戦略

乖離率とリターンとリスク

移動平均乖離率とリターン

一般的に、価格の反転を狙う逆張りに置いて移動平均線からの乖離やエンベロープを利用した手法はよく使われます。

価格か移動平均から乖離するほど、基本的に期待できるリターンは高まる傾向にあります。

下記は株式全銘柄の

仕掛け条件:終値が移動平均からの○%乖離している
手仕舞い条件:終値が移動平均を上回っている

という条件で買いで取引した場合の平均利益と平均損失の表になります。

リスクとリターン

上図の通り、期待できるリターンは乖離率が大きくなるほど高まる傾向にあります。

これは一時的な価格の大きな乖離は買いのチャンスと考え、取引が集中しやすい等の理由が考えられます。

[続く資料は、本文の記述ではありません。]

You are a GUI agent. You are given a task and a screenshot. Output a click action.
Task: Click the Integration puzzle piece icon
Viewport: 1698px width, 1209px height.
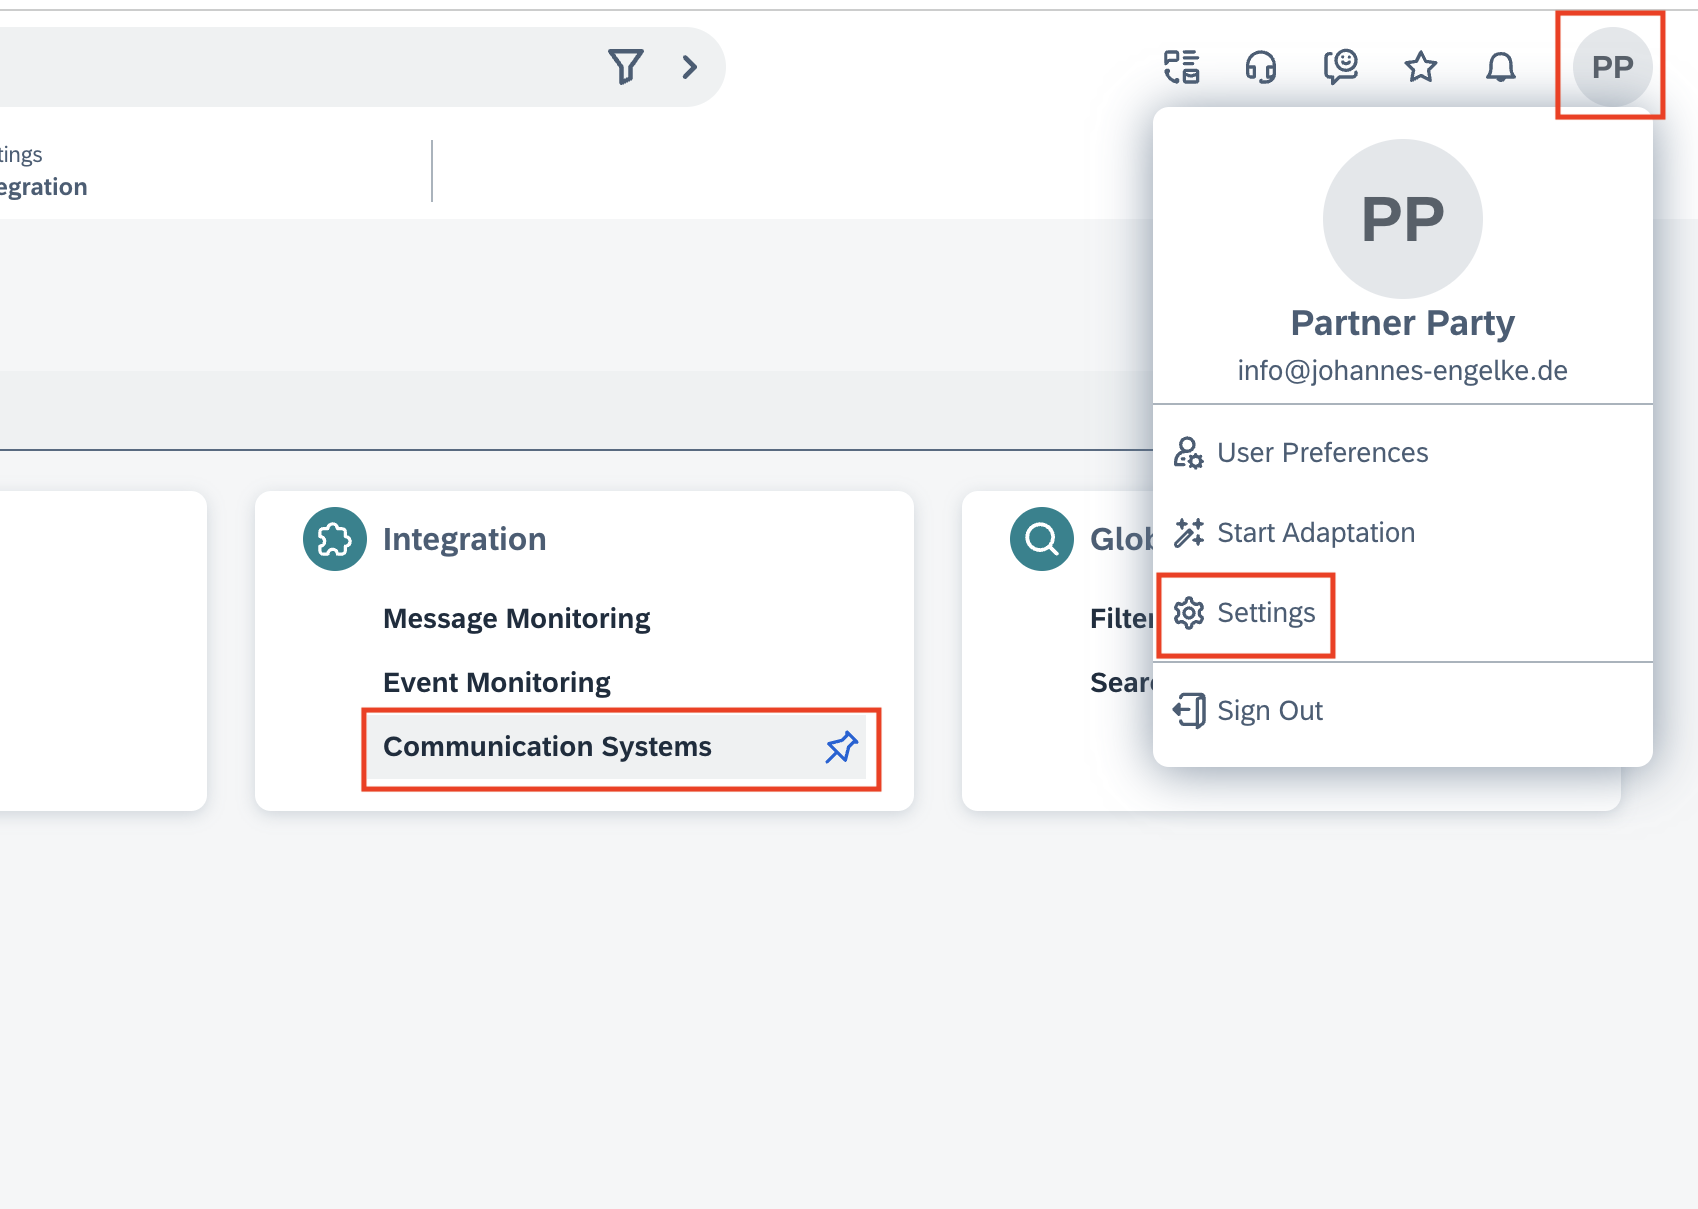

しかし移動平均線はその計算式の性質上、売買価格の拮抗する損益分岐点にもなりやすく損切りラインとしても使われることがあります。

移動平均線からの大きな乖離はトレーダーが見切りをつけた場合、価格は更なる下落を生む可能性があります。

よって移動平均からの乖離が高まると、期待されるリターンも高まる一方、リスクも高まると言えます。

対策

対策としては、乖離率に上限と下限を設けることによってリスクとリターンのバランスを調整することができます。

またトレンドに従った取引をすることによって暴落などを回避する確率を上げることなどもできると思います。

価格の乖離は期待リターンを高めるには非常に有用な方法ですが、単体で使用するには不安定なものなので、必ず他の指標等と併用することが望ましいと言えます。